Люблю измятого батиста С ума сводящий аромат…

Между куплетами на мотив «Алла верды» Сашок острил, говорил приговорочки, остро поглядывал на Надю. Когда музыка прискучила, все трое захватили одеяло и подушки и пошли пить чай.

Василий Алексеевич как присел тогда у акации, так одним глотком и проглотил эти ядовитые разговоры. Внутри у него все дрожало; он побрел к реке и там сел на глинистом обрыве.

Что случилось? Ничего не случилось. Как и в первые дни приезда, с ужасной остротой увидел, услышал мелочи жизни. Сегодня — ничего нового.

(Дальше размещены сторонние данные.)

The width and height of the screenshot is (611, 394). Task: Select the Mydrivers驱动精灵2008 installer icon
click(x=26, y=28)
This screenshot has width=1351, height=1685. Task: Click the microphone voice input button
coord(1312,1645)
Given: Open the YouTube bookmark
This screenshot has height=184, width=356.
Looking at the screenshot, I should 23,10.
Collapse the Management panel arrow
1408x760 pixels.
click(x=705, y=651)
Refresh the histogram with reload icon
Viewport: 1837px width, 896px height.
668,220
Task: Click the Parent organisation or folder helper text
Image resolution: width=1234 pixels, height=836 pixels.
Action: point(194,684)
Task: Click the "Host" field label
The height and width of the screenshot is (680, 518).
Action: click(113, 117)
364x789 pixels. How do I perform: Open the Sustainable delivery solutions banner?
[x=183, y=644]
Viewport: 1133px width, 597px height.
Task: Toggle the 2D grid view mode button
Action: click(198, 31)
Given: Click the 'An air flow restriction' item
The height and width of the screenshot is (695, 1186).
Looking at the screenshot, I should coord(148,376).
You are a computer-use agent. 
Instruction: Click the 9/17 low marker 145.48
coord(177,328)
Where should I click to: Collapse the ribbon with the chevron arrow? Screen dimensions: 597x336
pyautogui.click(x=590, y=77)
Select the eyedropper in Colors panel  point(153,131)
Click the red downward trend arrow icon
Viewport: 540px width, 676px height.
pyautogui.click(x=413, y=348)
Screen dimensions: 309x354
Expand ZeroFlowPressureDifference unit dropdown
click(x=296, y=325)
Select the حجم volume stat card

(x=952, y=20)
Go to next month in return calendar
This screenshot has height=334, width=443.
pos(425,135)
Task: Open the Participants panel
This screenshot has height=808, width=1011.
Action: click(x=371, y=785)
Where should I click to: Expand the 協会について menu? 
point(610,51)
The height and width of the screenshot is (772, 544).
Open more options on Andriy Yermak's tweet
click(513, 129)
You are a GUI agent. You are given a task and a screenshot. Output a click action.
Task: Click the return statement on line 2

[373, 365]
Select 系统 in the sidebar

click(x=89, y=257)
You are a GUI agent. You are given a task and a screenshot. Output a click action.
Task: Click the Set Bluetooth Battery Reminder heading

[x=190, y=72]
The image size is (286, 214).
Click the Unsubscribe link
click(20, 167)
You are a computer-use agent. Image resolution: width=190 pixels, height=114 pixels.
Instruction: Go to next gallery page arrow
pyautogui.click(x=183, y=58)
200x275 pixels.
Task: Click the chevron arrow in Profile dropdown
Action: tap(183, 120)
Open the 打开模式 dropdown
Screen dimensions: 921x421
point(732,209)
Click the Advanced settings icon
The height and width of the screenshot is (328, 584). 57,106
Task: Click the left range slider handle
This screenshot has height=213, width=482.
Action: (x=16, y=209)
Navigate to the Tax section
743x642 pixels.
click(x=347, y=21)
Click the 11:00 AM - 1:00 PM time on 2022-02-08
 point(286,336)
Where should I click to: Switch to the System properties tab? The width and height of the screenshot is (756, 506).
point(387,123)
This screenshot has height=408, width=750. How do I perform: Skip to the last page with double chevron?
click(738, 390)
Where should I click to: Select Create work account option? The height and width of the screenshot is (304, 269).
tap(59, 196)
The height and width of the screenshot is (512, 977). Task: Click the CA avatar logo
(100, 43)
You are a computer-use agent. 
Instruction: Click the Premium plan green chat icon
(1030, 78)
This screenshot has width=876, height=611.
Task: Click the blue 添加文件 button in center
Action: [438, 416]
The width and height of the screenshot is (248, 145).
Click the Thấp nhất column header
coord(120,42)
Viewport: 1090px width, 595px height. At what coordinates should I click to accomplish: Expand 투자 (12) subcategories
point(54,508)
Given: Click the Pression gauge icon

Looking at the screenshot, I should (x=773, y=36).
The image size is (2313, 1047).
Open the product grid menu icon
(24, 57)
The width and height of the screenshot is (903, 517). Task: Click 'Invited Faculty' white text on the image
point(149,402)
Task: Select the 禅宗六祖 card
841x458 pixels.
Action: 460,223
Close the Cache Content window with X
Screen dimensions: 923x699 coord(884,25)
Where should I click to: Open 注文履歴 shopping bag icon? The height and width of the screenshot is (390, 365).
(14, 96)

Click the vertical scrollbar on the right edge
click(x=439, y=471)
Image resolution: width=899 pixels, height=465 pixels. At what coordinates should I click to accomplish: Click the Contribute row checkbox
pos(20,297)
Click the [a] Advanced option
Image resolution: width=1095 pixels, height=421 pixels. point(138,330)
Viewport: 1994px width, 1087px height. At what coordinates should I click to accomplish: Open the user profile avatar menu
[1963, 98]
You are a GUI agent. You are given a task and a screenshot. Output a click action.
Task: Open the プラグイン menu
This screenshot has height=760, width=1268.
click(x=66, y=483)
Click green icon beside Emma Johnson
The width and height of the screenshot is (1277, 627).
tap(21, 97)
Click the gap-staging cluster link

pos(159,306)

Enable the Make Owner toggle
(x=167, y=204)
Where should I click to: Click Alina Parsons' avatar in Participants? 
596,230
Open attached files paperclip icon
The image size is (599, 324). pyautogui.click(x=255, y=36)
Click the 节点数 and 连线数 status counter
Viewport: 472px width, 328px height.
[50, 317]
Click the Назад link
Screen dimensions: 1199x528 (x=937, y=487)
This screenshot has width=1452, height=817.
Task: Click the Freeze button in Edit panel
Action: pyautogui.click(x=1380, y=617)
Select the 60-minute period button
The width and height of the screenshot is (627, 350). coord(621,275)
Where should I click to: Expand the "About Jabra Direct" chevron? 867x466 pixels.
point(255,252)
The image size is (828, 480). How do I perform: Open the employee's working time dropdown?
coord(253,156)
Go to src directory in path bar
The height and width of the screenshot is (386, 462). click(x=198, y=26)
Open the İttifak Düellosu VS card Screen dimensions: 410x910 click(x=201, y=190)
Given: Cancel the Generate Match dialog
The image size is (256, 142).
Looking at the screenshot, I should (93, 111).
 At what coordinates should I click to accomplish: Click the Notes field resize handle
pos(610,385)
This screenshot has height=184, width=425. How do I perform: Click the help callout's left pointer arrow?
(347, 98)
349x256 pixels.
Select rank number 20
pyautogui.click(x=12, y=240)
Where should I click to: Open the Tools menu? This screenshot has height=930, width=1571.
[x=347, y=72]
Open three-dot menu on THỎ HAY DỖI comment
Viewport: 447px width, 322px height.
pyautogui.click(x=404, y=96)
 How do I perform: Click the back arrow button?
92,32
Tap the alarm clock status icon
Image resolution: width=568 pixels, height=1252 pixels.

Хотя нет: эти выпяченные зубки, головка набок, голое плечико, будто нечаянно вылезающее из ситчика… Это — новое… И про «блаженного» новое… Хотяинцев говорил: «Больше мужества баранки продавать, чем с клинком наголо пролететь в атаку…» Мужество нужно, спокойствие, воля. А впечатлительным — смерть. Вздор, две девчонки и балбес с гитарой наплели вздору с три короба, так уж и мрак опустился на душу и свинцовый обруч на голове… Хорош строитель. Вздор, вздор! С завтрашнего дня по двадцати часов работать, через две недели — в Москву…

Все ж, если бы случайный прохожий со стороны посмотрел на Василия Алексеевича, ему бы представился сутулый, в выцветшей рубашке, с нечесаными отросшими волосами несчастный человек… Впавшие щеки, заострившийся длинный нос, лицо такое отчаянное, что вот еще одно какое-то умозаключение сделает этот молодой человек — и, полон противоречий, махнет с обрыва в речку…

Но этого не случилось. Когда за потускневшими лугами погасла заря и зажглись кое-где костры на покосе, Василий Алексеевич пошел домой. В переулке имени Марата со свистом мимо его носа пролетел камень, и опять чьи-то шаги, убегая, воровски затопали по пустырю.